Freshwater Habitats Trust with a group of the UK’s top freshwater scientists has today written to the Natural Capital Committee to call for urgent action on small waters.
Read the letter here. The last 20 years has seen a revolution in scientific opinion about which freshwater habitats are the most important for biodiversity. Today 20 of the UK’s most eminent freshwater scientists have written to Dieter Helm (Independent Chair of the government’s Natural Capital Committee), to call for urgent action to protect England’s smallest freshwater habitats: ponds, ditches, upland waters and headwater streams.

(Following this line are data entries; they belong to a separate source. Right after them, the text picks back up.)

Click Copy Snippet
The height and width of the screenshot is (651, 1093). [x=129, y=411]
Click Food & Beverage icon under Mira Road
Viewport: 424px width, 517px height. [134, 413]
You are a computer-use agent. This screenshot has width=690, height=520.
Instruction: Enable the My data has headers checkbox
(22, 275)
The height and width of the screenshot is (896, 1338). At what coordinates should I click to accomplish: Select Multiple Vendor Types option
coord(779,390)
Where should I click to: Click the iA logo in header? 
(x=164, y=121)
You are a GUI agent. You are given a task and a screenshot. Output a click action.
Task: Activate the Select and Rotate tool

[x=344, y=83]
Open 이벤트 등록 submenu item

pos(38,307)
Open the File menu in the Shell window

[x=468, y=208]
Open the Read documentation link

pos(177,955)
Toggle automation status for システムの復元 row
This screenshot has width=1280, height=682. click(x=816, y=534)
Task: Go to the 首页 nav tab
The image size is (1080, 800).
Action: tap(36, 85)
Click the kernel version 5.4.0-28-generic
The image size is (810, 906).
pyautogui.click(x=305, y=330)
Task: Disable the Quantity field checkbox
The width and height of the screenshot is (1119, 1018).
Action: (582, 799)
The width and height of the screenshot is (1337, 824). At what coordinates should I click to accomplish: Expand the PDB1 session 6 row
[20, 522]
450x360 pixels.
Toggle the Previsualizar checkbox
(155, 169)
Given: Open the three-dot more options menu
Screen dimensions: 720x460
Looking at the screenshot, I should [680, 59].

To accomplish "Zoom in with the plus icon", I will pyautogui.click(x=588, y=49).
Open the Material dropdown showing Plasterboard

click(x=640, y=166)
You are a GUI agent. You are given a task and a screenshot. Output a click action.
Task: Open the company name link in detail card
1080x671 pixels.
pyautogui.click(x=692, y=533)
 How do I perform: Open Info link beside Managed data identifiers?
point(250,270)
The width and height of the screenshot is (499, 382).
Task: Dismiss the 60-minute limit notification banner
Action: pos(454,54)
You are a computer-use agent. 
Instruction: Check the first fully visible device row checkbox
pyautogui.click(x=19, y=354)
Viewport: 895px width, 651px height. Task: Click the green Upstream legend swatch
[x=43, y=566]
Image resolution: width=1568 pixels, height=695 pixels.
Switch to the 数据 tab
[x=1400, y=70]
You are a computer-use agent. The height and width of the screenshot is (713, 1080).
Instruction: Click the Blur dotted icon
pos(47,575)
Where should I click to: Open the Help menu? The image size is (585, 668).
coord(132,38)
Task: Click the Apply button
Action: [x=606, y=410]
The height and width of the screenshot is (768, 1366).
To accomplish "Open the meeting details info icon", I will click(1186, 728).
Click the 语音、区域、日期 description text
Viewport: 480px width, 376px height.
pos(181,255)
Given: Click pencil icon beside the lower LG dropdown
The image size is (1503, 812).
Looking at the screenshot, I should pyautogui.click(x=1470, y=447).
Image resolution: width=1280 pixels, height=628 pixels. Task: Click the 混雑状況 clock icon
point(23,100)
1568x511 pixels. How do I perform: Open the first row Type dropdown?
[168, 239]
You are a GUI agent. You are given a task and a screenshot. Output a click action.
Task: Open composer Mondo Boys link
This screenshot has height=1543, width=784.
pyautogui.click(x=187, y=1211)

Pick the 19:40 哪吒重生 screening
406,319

Traditionally, it was assumed that large habitats – rivers and lakes – were key. Recent science has turned this idea on its head: small sites have proved to be critical biodiversity hotspots and a vital refuge for rare wetland plants and animals.
The concern raised by the scientists is that policy and legislation have not yet caught up with the science: small sites are largely omitted from monitoring programmes and there is little focus on, or funding for, their restoration and creation.
This is both a problem and a missed opportunity.
There is worrying evidence that biodiversity in small sites may be declining faster than in larger waters caused by a mixture of pollution and poor management. Since tiny ponds and streams are often the only freshwater habitats in countryside landscapes, there is concern that their decline will lead to unprecedented loss of freshwater biodiversity on a landscape scale.